DIRECTIONS: Print all of the data exactly, with no line missing.

[[ MATERIAL FOR THIS TASK open ]]

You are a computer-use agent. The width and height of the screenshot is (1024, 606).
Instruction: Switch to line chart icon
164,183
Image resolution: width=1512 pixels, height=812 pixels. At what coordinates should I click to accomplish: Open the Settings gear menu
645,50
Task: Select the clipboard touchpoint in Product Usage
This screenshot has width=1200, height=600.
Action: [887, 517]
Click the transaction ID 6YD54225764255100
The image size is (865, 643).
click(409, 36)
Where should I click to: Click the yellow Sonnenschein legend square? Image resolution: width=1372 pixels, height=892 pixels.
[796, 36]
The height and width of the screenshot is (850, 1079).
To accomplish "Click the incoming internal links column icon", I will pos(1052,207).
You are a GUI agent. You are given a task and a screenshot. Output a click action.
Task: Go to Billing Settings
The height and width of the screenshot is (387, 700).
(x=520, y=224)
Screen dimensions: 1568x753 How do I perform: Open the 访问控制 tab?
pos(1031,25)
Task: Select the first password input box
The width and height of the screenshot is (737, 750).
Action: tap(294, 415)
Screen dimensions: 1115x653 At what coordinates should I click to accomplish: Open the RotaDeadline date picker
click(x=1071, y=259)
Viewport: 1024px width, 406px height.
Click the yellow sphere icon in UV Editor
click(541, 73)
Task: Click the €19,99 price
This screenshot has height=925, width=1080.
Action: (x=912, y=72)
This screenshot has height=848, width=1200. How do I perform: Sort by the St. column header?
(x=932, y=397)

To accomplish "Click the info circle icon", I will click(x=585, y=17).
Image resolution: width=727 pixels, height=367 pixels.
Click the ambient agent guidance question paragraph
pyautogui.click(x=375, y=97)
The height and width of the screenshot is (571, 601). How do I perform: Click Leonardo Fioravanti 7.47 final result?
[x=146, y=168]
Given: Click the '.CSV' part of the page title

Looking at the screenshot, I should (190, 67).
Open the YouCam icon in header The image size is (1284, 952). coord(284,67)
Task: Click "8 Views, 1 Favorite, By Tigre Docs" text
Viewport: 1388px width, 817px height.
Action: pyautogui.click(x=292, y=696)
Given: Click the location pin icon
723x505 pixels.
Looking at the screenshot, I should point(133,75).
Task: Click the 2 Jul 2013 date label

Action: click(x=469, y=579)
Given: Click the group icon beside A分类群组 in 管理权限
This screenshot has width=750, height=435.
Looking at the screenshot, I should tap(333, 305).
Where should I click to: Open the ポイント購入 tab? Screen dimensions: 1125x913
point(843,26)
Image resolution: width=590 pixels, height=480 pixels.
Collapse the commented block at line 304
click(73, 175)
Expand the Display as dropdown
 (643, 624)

[[ MATERIAL FOR THIS TASK closed ]]

EXERCISE RESULT:
You are a computer-use agent. The width and height of the screenshot is (1024, 606).
Instruction: Switch to line chart icon
164,183
Image resolution: width=1512 pixels, height=812 pixels. At what coordinates should I click to accomplish: Open the Settings gear menu
645,50
Task: Select the clipboard touchpoint in Product Usage
This screenshot has width=1200, height=600.
Action: [887, 517]
Click the transaction ID 6YD54225764255100
The image size is (865, 643).
click(409, 36)
Where should I click to: Click the yellow Sonnenschein legend square? Image resolution: width=1372 pixels, height=892 pixels.
[796, 36]
The height and width of the screenshot is (850, 1079).
To accomplish "Click the incoming internal links column icon", I will pos(1052,207).
You are a GUI agent. You are given a task and a screenshot. Output a click action.
Task: Go to Billing Settings
The height and width of the screenshot is (387, 700).
(x=520, y=224)
Screen dimensions: 1568x753 How do I perform: Open the 访问控制 tab?
pos(1031,25)
Task: Select the first password input box
The width and height of the screenshot is (737, 750).
Action: tap(294, 415)
Screen dimensions: 1115x653 At what coordinates should I click to accomplish: Open the RotaDeadline date picker
click(x=1071, y=259)
Viewport: 1024px width, 406px height.
Click the yellow sphere icon in UV Editor
click(541, 73)
Task: Click the €19,99 price
This screenshot has height=925, width=1080.
Action: (x=912, y=72)
This screenshot has height=848, width=1200. How do I perform: Sort by the St. column header?
(x=932, y=397)

To accomplish "Click the info circle icon", I will click(x=585, y=17).
Image resolution: width=727 pixels, height=367 pixels.
Click the ambient agent guidance question paragraph
pyautogui.click(x=375, y=97)
The height and width of the screenshot is (571, 601). How do I perform: Click Leonardo Fioravanti 7.47 final result?
[x=146, y=168]
Given: Click the '.CSV' part of the page title

Looking at the screenshot, I should (190, 67).
Open the YouCam icon in header The image size is (1284, 952). coord(284,67)
Task: Click "8 Views, 1 Favorite, By Tigre Docs" text
Viewport: 1388px width, 817px height.
Action: pyautogui.click(x=292, y=696)
Given: Click the location pin icon
723x505 pixels.
Looking at the screenshot, I should point(133,75).
Task: Click the 2 Jul 2013 date label

Action: click(x=469, y=579)
Given: Click the group icon beside A分类群组 in 管理权限
This screenshot has width=750, height=435.
Looking at the screenshot, I should tap(333, 305).
Where should I click to: Open the ポイント購入 tab? Screen dimensions: 1125x913
point(843,26)
Image resolution: width=590 pixels, height=480 pixels.
Collapse the commented block at line 304
click(73, 175)
Expand the Display as dropdown
 (643, 624)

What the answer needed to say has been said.